FASB Statement No. 114, Accounting by Creditors for Impairment of a Loan, states, “A loan is impaired when, based on current information and events, it is probable that a creditor will be unable to collect all amounts due according to the contractual terms of the loan agreement.” The Statement, however,does not specifically address how a creditor should recognize, measure, or display interest income on an impaired loan. Although Statement No. 114 does not specifically address how a financial institution should recognize, measure, or display interest income on an impaired loan, the Instructions for Preparation of Consolidated Reports of Condition and Income (call report instructions) published by the Federal Financial Institutions Examination Council indicate that impaired loans should normally be placed on nonaccrual status at the time they first become impaired and it is determined that full collection of principal and interest is not probable. Cash payments received on impaired loans that have been placed on nonaccrual status should be reported in accordance with the criteria for the cash basis recognition of income for nonaccrual loans.
Per the call report instructions, financial institutions should not accrue interest, amortize deferred net loan fees or costs, or accrete discount on any asset (a) which is maintained on a cash basis because of deterioration in the financial condition of the borrower, (b) for which payment in full of principal or interest is not expected, or (c) upon which principal or interest has been in default for a period of 90 days or more unless the asset is both well secured and in the process of collection.
There are limited situations, which are exceptions to this general rule, under which an asset need not be placed in nonaccrual status. However, any state statute, regulation, or rule that imposes more stringent standards for nonaccrual of interest takes precedence over the call report instructions.
While an asset is in nonaccrual status, some or all of the cash interest payments received may be treated as interest income on a cash basis as long as the remaining recorded investment in the asset (i.e., after charge-off of identified losses, if any) is deemed to be fully collectible. When recognition of interest income on a cash basis is appropriate, it should be handled in accordance with generally accepted accounting principles. One acceptable accounting practice involves allocating contractual interest payments among interest income, reduction of the recorded investment in the asset, and recovery of prior charge-offs.

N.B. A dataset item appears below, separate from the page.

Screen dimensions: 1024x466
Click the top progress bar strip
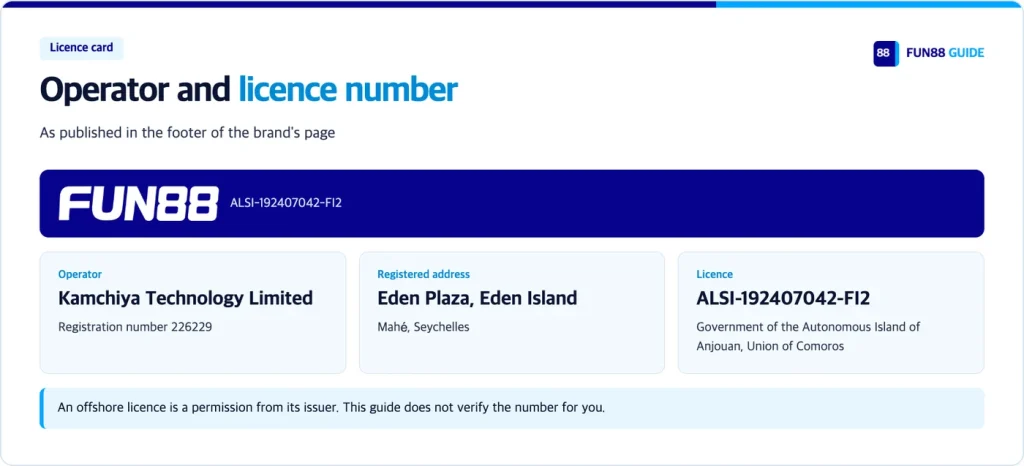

If this method is used, the amount of income that is recognized would be equal to that which would have been accrued on the asset's remaining recorded investment at the contractual rate.
A financial institution may also choose to account for the contractual interest in its entirety either as income, reduction of the recorded investment in the asset, or recovery of prior charge-offs, depending on the condition of the asset, consistent with its accounting policies for other financial reporting purposes.